Climate data for Iijima (1991−2020 normals, extremes 1978−present)
| Month | Jan | Feb | Mar | Apr | May | Jun | Jul | Aug | Sep | Oct | Nov | Dec | Year |
| Record high °C (°F) | 14.3 (57.7) | 18.9 (66.0) | 23.3 (73.9) | 28.4 (83.1) | 31.9 (89.4) | 34.4 (93.9) | 37.3 (99.1) | 35.5 (95.9) | 33.5 (92.3) | 28.6 (83.5) | 22.4 (72.3) | 18.2 (64.8) | 37.3 (99.1) |
| Mean daily maximum °C (°F) | 4.5 (40.1) | 5.9 (42.6) | 10.3 (50.5) | 16.5 (61.7) | 21.6 (70.9) | 24.3 (75.7) | 27.9 (82.2) | 29.5 (85.1) | 25.0 (77.0) | 18.9 (66.0) | 12.9 (55.2) | 7.1 (44.8) | 17.0 (62.7) |
| Daily mean °C (°F) | −0.7 (30.7) | 0.2 (32.4) | 4.1 (39.4) | 9.8 (49.6) | 14.9 (58.8) | 18.6 (65.5) | 22.3 (72.1) | 23.3 (73.9) | 19.4 (66.9) | 13.3 (55.9) | 7.0 (44.6) | 1.8 (35.2) | 11.2 (52.1) |
| Mean daily minimum °C (°F) | −5.0 (23.0) | −4.5 (23.9) | −1.1 (30.0) | 4.0 (39.2) | 9.3 (48.7) | 14.2 (57.6) | 18.4 (65.1) | 19.1 (66.4) | 15.4 (59.7) | 9.1 (48.4) | 2.5 (36.5) | −2.4 (27.7) | 6.6 (43.8) |
| Record low °C (°F) | −13.8 (7.2) | −14.1 (6.6) | −10.4 (13.3) | −6.2 (20.8) | 0.0 (32.0) | 5.5 (41.9) | 11.7 (53.1) | 11.7 (53.1) | 4.3 (39.7) | −1.7 (28.9) | −5.0 (23.0) | −11.5 (11.3) | −14.1 (6.6) |
| Average precipitation mm (inches) | 74.5 (2.93) | 103.8 (4.09) | 180.5 (7.11) | 180.7 (7.11) | 200.2 (7.88) | 236.6 (9.31) | 266.6 (10.50) | 155.2 (6.11) | 219.8 (8.65) | 192.6 (7.58) | 123.5 (4.86) | 80.2 (3.16) | 2,014.1 (79.30) |
| Average precipitation days (≥ 1.0 mm) | 7.1 | 7.0 | 10.3 | 10.2 | 11.1 | 13.3 | 13.6 | 10.8 | 11.2 | 10.1 | 8.0 | 7.3 | 120 |
| Mean monthly sunshine hours | 165.3 | 162.2 | 177.8 | 196.1 | 208.9 | 152.2 | 159.9 | 199.0 | 155.9 | 160.4 | 158.7 | 158.2 | 2,054.5 |
Source: Japan Meteorological Agency

==Economy==
The local economy is agricultural, dominated by rice and horticulture.

==History==
The area of present-day Iijima was part of ancient Shinano Province, and developed as a post station in the Sanshū Kaidō highway linking inland regions of Shinano with the Pacific Ocean.

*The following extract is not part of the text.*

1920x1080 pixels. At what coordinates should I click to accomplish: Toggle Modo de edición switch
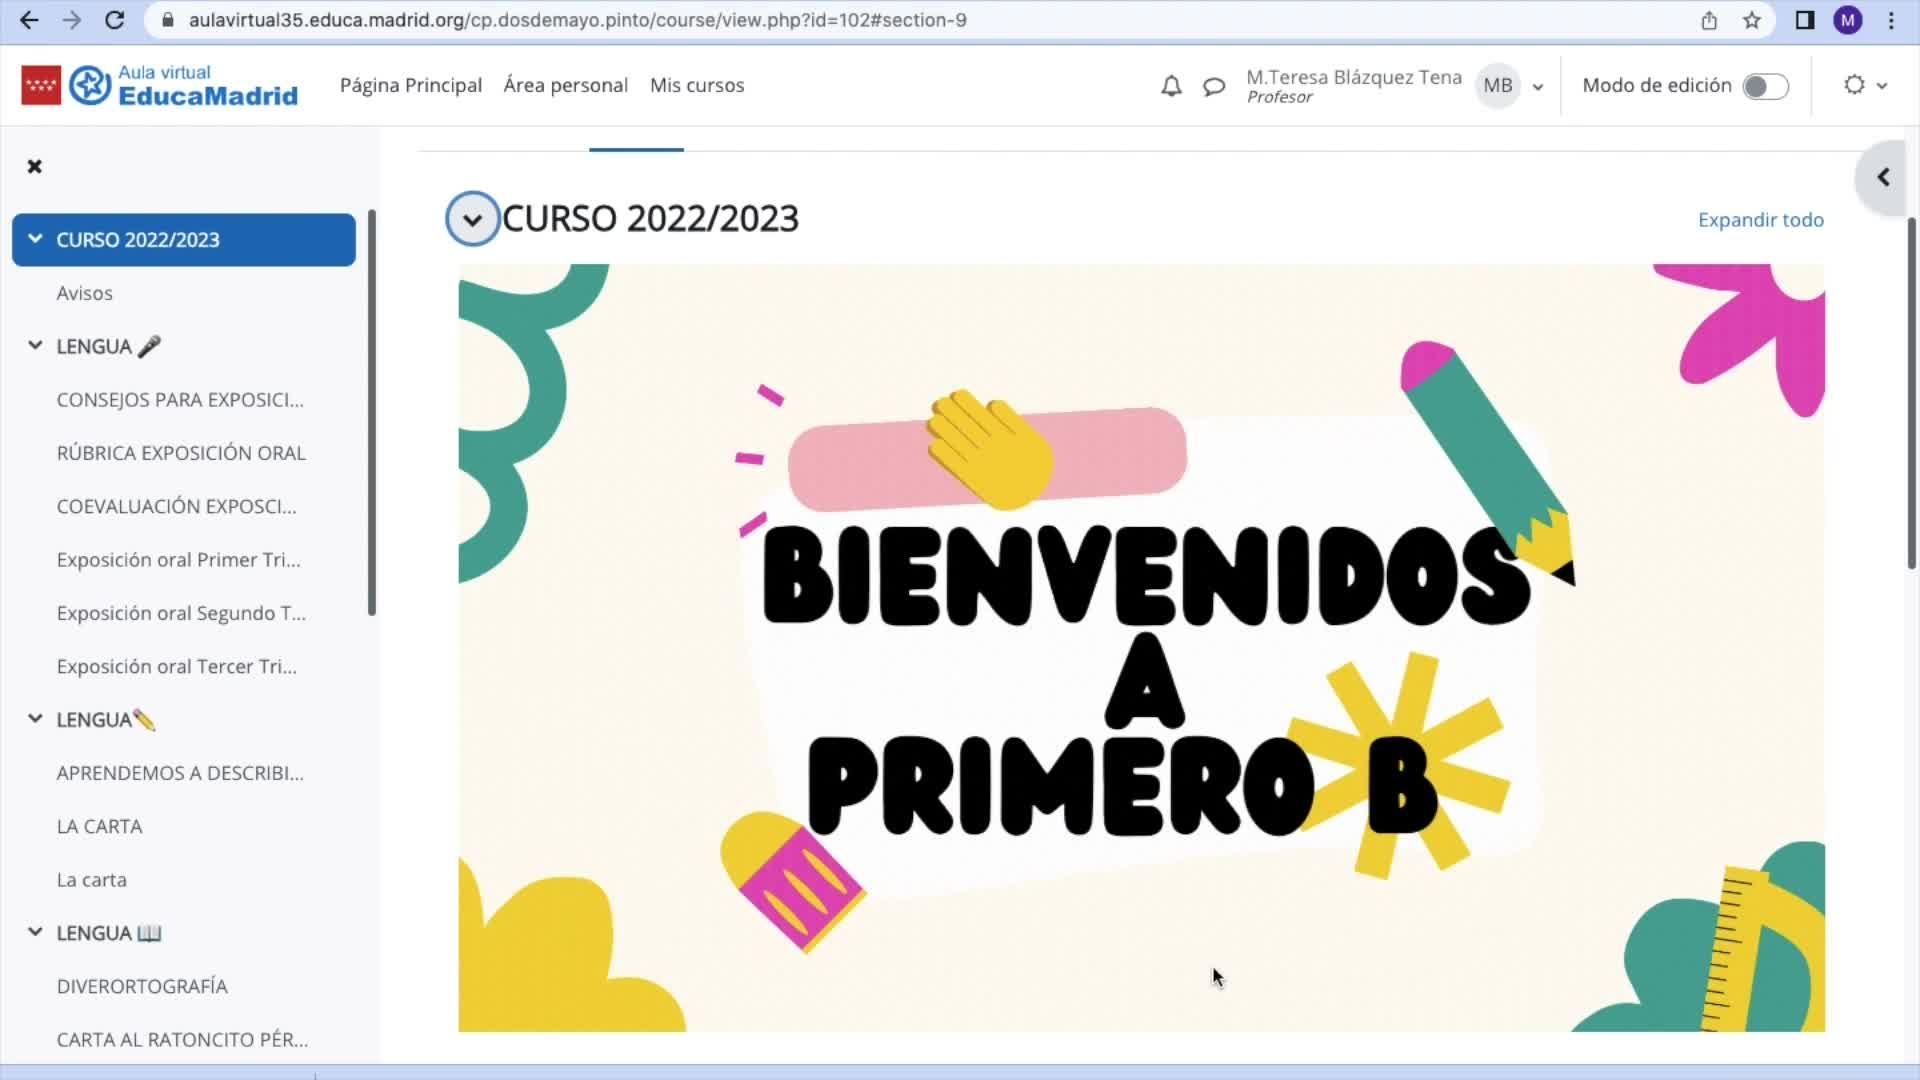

The area was tenryō territory controlled directly by the Tokugawa shogunate until the Meiji restoration. The modern village of Iijima established on April 1, 1889, by the establishment of the municipalities system and was elevated to town status on January 1, 1954. The town annexed the neighboring village of Nakakubō on September 30, 1956.

==Demographics==
Per Japanese census data, the population of Iijima has remained relatively steady from 1960 until 2000 but has decreased slightly in recent years.

==Education==
Iijima has two public elementary schools and one public middle school operated by the town government. The town does not have a high school.

==Transportation==
===Railway===
- Central Japan Railway Company - Iida Line
  - - - - -

===Highway===
- Chūō Expressway

== International relations ==
- - Ferraz de Vasconcelos, city in province of São Paulo, Brazil. Since May 1975.